К окнам этого отделения всегда прижимаются и изнутри лица — высунутые языки, неподвижные глаза,  Рудик к нему не подходит, хоть и видит иногда женщину, тяжело бредущую туда от оранжерей. Она останавливается под окном одной из палат и разговаривает с солдатом в свободно свисающей с плеч пижамной куртке. Как-то под вечер Рудик замечает его ковыляющим на костылях, одна штанина завязана узлом в нескольких сантиметрах ниже колена, он целенаправленно перебирается от дерева к дереву. Солдат кричит ему какие-то слова — что-то о танце, — но Рудик уже улепетывает, испугавшись, оглядывается через плечо, вылетает в ворота и бежит по немощеной, изрытой колеями улице. И на бегу представляет себе, как срывает с неба звезды, выдергивает их, точно гвозди. Домой он возвращается, скача в темноте на одной ноге.

— Где ты был? — спрашивает мать, поерзывая на кровати рядом с сестрой Рудика.

Он показывает ей ладонь, на которой лежат куски сахара.

— Растают, — говорит она.

— Нет, не растают.

— Положи их куда-нибудь и лезь в постель.

Рудик засовывает кусочек за щеку, а остальные ссыпает в стоящее на кухонном столе блюдце. Смотрит через комнатку на мать, та подтягивает одеяло повыше и поворачивается лицом к стене. Он стоит без движения, пока не уверяется, что мать заснула, а потом склоняется к радиоприемнику, крутит ручку настройки, передвигая по желтой панели тонкую риску: Варшава, Люксембург, Москва, Прага, Киев. Вильнюс, Дрезден, Минск, Кишинев, Новосибирск, Брюссель, Ленинград, Рим, Варшава. Стокгольм. Киев, Таллин, Тбилиси, Белград, Прага, Ташкент, София, Рига. Хельсинки, Будапешт.
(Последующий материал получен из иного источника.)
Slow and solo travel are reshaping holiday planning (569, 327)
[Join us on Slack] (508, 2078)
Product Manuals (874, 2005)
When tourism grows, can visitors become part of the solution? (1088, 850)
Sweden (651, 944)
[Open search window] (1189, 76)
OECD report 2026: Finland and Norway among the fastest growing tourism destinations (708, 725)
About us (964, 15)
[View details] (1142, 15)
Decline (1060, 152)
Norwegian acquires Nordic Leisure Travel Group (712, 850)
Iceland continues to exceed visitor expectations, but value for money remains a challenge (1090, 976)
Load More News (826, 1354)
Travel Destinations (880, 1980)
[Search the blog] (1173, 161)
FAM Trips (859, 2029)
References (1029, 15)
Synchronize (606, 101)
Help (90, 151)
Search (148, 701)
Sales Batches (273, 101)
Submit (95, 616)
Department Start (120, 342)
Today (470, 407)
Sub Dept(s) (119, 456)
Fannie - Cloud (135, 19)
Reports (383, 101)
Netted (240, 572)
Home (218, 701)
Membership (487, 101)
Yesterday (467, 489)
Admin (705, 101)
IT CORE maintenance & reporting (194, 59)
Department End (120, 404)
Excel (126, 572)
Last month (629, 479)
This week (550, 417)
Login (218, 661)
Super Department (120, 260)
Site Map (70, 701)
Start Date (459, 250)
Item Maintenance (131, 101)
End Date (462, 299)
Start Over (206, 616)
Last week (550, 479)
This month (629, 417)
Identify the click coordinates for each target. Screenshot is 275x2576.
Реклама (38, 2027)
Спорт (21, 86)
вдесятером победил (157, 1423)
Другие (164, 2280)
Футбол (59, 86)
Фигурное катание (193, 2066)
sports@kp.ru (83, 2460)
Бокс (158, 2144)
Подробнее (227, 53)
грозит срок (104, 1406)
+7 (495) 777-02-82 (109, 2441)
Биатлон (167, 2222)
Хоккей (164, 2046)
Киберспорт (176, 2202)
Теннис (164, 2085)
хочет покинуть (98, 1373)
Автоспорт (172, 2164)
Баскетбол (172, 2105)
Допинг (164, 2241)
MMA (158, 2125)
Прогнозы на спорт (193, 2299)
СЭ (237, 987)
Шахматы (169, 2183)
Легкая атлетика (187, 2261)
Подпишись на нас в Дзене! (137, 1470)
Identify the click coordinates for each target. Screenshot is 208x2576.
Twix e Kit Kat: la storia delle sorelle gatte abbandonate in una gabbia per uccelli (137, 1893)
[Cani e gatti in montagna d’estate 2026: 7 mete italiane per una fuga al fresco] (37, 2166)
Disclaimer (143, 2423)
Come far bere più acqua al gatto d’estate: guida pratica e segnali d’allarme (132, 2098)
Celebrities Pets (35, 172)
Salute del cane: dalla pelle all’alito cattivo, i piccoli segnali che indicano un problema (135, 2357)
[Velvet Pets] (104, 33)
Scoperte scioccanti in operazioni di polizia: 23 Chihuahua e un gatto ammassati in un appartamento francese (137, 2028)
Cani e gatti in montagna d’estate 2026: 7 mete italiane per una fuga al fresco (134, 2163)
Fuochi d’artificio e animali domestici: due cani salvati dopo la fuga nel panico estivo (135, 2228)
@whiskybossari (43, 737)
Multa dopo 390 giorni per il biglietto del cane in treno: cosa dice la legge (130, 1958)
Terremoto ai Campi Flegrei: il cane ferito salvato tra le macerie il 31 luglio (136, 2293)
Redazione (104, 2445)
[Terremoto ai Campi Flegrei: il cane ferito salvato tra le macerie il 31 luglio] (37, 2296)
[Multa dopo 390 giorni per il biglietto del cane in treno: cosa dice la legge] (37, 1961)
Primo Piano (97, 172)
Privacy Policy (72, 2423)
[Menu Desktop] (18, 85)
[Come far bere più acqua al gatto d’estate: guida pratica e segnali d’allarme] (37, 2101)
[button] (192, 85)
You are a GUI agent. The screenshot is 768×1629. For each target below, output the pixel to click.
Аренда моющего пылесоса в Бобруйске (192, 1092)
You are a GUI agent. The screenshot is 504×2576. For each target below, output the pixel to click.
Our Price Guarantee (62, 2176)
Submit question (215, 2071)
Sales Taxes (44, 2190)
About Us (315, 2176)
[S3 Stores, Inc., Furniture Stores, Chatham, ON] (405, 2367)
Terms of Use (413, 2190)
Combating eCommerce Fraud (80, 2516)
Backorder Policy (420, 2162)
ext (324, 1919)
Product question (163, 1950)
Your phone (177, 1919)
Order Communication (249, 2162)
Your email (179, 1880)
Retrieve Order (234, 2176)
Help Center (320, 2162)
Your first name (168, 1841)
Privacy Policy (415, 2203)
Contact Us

Он уже знает, что, если не ложиться подольше, можно будет настроиться на Москву и после того, как пробьет полночь, послушать Чайковского.

— Так-так-так!

Отец стоит в двери, стряхивая с погон снег. Черные усы. Крепкий подбородок. Неровный от папирос голос. На голове пилотка с опущенными полями, сразу и не поймешь, то ли он сию минуту пришел, то ли вот-вот уйдет. Два ордена на груди. На вороте гимнастерки заколка с портретом Маркса. Мать бежит к двери, Рудик остается сидеть, нахохлившись, в углу у огня. Смотреть на отца все равно что смотреть в самый первый раз на картину: он видит, что картина существует, видит краски и неровности холста, раму в которую она вставлена, но ничего о ней не знает. Четыре года на войне и еще полтора на территории Германии. Старшая сестра Рудика, Тамара, давно уже сплела в подарок отцу кружевные салфетки, запасла банки с ягодным соком. Она бросается ему на грудь, прижимается к нему, целует. А Рудику дать отцу нечего. И все же отец переходит комнату, сшибая по пути стул с высокой спинкой, поднимает Рудика, держит его на весу, дважды подбрасывает, закручивая, — широкие щеки, желтые зубы.

— Какой мальчишка вырос! Посмотри на себя! Посмотри! Тебе сейчас сколько? Семь? Семь! Почти восемь! Ну и ну! Посмотри на себя!

Рудик видит лужи, оставленные на полу сапогами отца, мокрые, идущие от порога следы.

— Сыночек!

Запахов у отца много, странная смесь — поезд, трамвай и тот, какой слышишь, когда сотрешь локтем мел со школьной доски.

5

Намеренный вымысел автора, о чем будет сказано в послесловии. На самом деле у Рудольфа Нуриева было три сестры, и всех звали иначе, чем романная сестра.